Many times this works out well. Lily leads both of them in a rousing game of babies or school or restaurant and everyone is happy. But then…Lily might arrive in the middle of a Rory-Wyatt game and try to co-opt someone out. Or Rory might tire of school, especially (it’s not something that comes easily to her even as a game) and begin to try to pull Wyatt away with tempting puzzles, or even more, alluring, a game of chase (“Wyatt! You can’t catch me!”) Or Lily will extend her most appealing offer to only one or the other of the littles, the other having offended her in some way. Or Rory and Wyatt might be truly well occupied together and refuse even Lily’s “if you do a worksheet for me, I’ll give you ten pieces of candy!” siren call.

That’s what someone really ought to have warned us about. Not that we’d have done anything differently, I suppose. Not that we would have even believed the advice, let alone heeded it. But it’s the gruesome threesome that causes our most grievous meltdowns and threatens the most easy going of days. Adding another friend to the mix can help or hinder; removing one of the three almost always pays off, except when the others decide that whatever the removed child is offered is better than what they’ve got going. It’s our biggest challenge on a daily basis.

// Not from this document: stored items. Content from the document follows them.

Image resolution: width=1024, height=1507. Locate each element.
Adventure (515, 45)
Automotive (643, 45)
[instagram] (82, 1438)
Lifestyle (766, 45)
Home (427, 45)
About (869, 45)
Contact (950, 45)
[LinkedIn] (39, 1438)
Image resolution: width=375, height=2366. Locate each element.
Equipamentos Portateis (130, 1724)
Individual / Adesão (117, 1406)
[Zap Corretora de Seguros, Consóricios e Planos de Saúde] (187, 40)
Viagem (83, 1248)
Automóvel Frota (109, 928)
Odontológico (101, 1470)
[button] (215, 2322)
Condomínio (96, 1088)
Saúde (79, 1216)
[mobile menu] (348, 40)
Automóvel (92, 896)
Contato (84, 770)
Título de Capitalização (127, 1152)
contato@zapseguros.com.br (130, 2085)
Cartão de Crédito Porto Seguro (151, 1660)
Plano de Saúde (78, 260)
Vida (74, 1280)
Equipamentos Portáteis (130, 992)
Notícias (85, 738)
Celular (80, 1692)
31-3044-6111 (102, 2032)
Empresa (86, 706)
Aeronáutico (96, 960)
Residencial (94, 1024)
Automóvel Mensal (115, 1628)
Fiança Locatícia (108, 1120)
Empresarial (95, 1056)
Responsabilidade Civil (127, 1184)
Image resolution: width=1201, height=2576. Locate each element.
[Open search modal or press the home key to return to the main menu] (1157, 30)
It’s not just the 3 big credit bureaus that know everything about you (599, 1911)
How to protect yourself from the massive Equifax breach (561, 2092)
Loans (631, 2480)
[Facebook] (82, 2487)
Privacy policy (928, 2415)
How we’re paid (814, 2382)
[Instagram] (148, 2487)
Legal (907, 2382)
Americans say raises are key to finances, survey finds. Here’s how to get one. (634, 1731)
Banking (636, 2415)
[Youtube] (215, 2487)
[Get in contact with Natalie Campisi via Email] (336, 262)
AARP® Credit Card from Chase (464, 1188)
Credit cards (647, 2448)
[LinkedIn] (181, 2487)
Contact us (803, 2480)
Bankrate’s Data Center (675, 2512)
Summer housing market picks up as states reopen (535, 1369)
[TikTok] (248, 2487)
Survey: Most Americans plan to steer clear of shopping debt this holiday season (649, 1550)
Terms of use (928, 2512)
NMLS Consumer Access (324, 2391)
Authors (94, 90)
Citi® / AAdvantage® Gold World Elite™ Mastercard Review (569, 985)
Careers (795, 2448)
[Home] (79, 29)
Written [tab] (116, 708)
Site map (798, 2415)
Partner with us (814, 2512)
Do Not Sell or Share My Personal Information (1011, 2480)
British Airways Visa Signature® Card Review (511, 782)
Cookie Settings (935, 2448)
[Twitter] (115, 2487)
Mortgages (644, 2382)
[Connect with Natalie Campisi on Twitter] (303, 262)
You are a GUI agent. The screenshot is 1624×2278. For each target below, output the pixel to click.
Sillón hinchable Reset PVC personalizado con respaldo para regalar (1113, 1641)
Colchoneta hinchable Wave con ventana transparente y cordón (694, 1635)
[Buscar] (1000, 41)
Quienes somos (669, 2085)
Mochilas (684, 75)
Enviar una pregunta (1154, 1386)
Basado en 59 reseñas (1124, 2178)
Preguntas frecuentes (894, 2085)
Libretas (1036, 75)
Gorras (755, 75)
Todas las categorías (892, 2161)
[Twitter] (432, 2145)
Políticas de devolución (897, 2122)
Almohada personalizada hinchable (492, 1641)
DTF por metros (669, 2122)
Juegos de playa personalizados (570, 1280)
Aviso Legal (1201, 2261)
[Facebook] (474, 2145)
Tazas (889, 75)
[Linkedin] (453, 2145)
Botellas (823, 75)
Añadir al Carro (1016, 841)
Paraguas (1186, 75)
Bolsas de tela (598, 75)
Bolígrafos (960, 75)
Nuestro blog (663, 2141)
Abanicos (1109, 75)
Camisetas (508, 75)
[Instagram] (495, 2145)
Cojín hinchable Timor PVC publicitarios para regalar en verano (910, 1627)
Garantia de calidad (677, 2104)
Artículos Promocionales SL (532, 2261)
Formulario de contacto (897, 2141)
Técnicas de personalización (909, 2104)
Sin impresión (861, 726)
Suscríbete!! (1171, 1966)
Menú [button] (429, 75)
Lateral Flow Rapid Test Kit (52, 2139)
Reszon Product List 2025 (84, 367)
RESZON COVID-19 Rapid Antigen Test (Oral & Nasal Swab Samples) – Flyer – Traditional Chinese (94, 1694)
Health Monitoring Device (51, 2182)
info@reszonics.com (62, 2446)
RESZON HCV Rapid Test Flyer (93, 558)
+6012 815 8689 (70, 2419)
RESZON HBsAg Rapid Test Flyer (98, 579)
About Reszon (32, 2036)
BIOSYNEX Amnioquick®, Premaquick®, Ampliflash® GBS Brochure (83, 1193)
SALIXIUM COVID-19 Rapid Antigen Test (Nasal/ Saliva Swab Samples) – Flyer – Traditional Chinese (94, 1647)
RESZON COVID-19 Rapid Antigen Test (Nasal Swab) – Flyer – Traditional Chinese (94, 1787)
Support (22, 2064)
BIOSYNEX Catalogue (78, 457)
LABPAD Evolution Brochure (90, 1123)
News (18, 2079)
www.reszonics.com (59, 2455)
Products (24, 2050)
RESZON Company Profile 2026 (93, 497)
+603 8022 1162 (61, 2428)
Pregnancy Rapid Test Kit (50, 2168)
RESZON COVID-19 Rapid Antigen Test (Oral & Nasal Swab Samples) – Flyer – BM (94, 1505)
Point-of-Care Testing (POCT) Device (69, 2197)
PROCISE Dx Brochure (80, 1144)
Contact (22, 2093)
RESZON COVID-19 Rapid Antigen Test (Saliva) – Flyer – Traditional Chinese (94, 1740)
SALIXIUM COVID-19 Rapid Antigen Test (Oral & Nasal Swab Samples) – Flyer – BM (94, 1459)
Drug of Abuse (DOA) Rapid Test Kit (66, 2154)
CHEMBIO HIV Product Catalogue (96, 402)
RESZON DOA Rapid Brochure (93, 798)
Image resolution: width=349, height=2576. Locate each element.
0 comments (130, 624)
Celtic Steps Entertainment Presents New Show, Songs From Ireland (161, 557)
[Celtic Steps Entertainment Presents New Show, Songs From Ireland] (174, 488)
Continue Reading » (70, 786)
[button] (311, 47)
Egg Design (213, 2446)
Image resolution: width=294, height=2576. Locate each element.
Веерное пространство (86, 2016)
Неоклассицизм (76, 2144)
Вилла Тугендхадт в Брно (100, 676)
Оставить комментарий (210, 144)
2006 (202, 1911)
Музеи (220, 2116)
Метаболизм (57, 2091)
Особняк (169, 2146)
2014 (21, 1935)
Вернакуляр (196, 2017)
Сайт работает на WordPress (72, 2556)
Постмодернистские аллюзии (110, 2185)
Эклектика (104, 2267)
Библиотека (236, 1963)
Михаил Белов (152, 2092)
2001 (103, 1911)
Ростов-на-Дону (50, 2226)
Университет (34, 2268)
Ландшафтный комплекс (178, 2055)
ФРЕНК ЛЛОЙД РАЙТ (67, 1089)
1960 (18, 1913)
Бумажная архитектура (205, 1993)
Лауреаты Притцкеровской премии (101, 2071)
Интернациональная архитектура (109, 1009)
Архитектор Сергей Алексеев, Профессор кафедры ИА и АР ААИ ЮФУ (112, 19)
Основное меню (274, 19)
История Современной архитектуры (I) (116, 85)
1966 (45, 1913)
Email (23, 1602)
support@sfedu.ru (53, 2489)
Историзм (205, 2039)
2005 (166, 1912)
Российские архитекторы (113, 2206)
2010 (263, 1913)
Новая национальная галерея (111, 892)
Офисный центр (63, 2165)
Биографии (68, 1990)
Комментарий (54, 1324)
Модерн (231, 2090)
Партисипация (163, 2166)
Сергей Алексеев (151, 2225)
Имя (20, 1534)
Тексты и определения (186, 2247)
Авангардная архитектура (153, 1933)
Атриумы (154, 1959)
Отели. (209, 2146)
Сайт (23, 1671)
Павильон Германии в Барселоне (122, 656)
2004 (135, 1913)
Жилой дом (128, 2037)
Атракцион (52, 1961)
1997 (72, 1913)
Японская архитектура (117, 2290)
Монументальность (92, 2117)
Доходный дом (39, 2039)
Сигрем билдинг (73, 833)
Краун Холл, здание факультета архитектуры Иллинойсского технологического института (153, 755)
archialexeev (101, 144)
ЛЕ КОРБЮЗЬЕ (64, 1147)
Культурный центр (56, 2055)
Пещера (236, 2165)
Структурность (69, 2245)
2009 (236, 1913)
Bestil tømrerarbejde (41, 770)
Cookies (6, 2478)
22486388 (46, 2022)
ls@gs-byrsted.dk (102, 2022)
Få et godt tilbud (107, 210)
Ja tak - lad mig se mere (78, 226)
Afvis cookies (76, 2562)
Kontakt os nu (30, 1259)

But it has its benefits, obviously, When Sam was little I was his playmate, and I was glorious fun. I made airplanes from cardboard boxes and we lived in a constant state of cookie-baking. I am not nearly so fun any more, in fact, I’m not fun at all most days. But the three don’t need me to be fun. They need me to provide snacks and refuse to serve as a referee, and that I can do. They need me to stop second guessing the whole thing, wondering if Lily would have taught Wyatt to read by now without Rory, or if it’s really good for them to have a playmate all the time, and trying to figure out which one ring leads the serious trouble and which one manipulates the other two more. Those last two are pretty much draws, although Wyatt, being a boy, is pretty far behind in the manipulation sweepstakes.

When I tell people the ages of my kids, they invariably say, “oh, so you’re busy!” Yes, of course, and no, not always. Sometimes they can manage hours without the triangle coming into play, and others not so much. If I knew which was going to be which, life would be much easier.

One Response to “Triangulation”

  1. Elizabeth says:

    Interesting. We preserved birth order but our kids are only 6 months apart. I have been thinking alot about “twinning” and the pros and cons.